Short problem:
Rewrite every line of the material below, replacing "screenshot" with "screen image" wherever it appears and changing nothing else. Leave the pictures out of your answer.

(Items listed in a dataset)
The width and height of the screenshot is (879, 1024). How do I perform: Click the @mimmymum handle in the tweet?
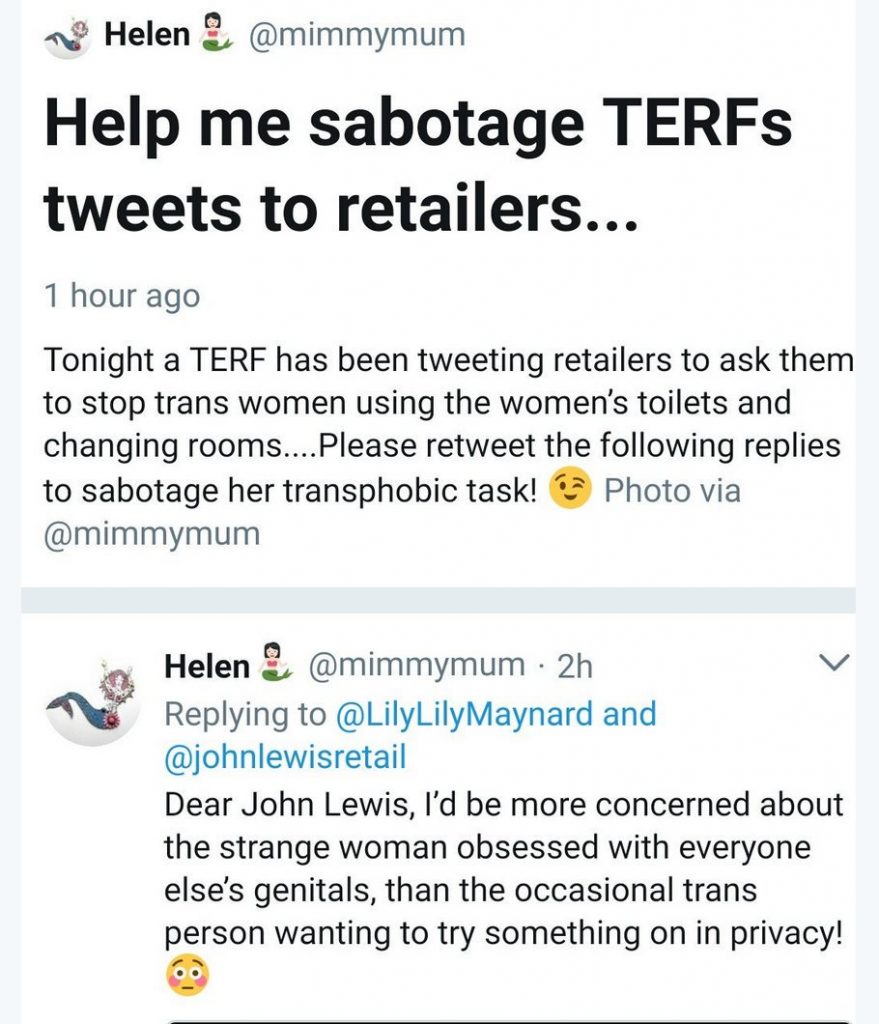tap(416, 665)
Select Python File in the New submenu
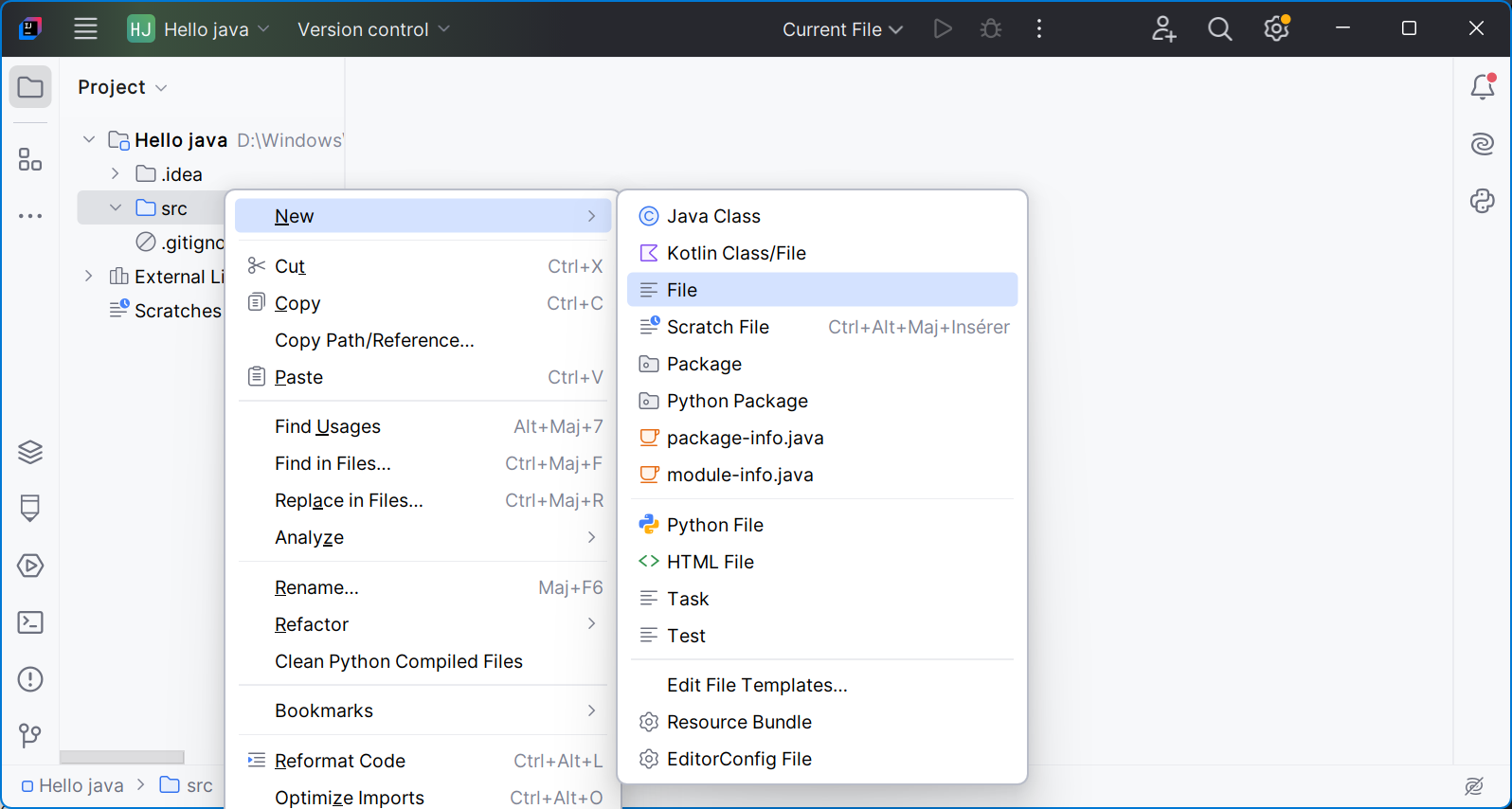Viewport: 1512px width, 809px height. [x=714, y=525]
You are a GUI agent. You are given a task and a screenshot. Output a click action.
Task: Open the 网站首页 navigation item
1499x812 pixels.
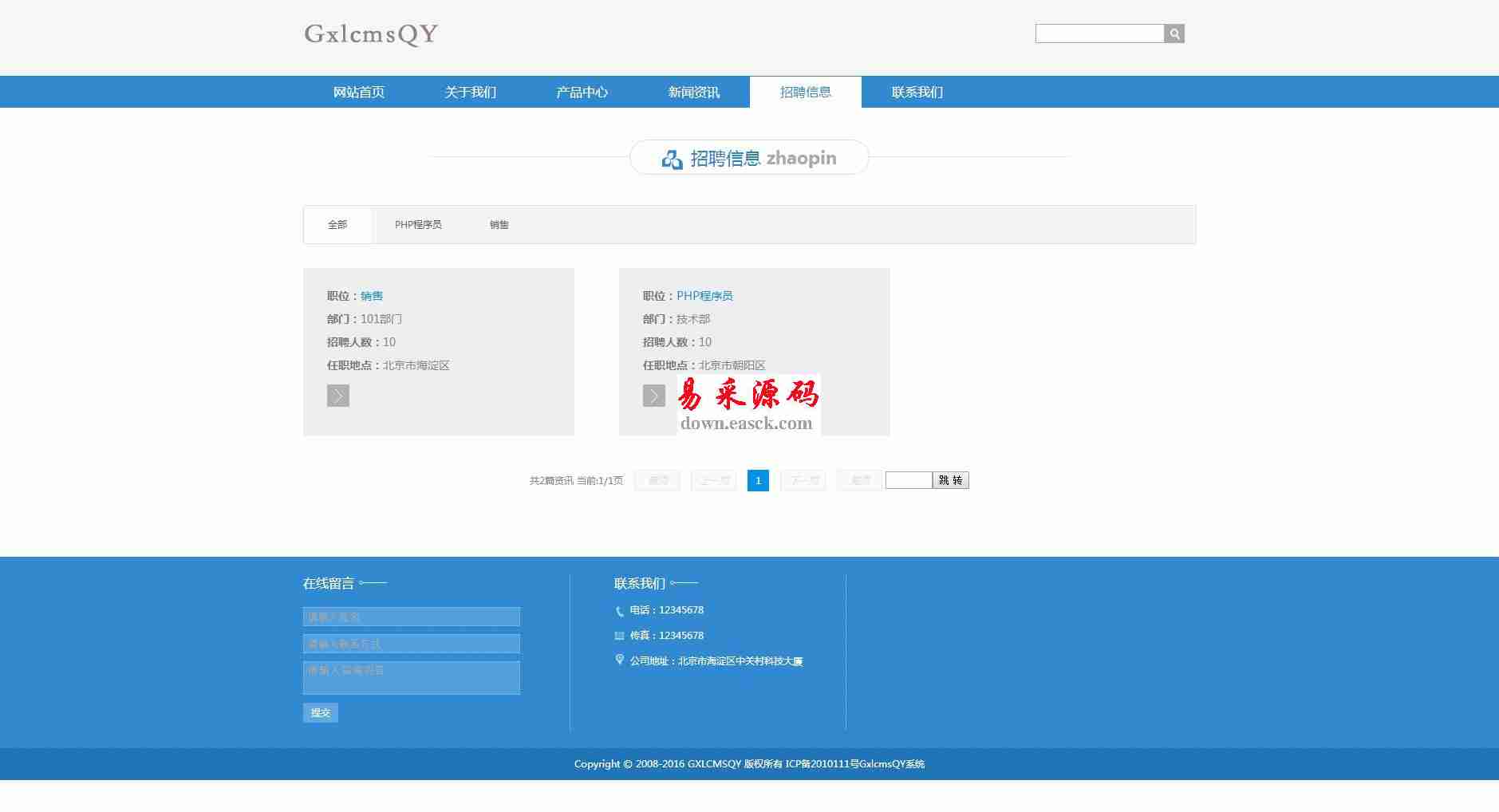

Response to this exercise:
The width and height of the screen image is (879, 1024). How do I perform: Click the @mimmymum handle in the tweet?
tap(416, 665)
Select Python File in the New submenu
Viewport: 1512px width, 809px height. [x=714, y=525]
You are a GUI agent. You are given a task and a screen image. Output a click action.
Task: Open the 网站首页 navigation item
1499x812 pixels.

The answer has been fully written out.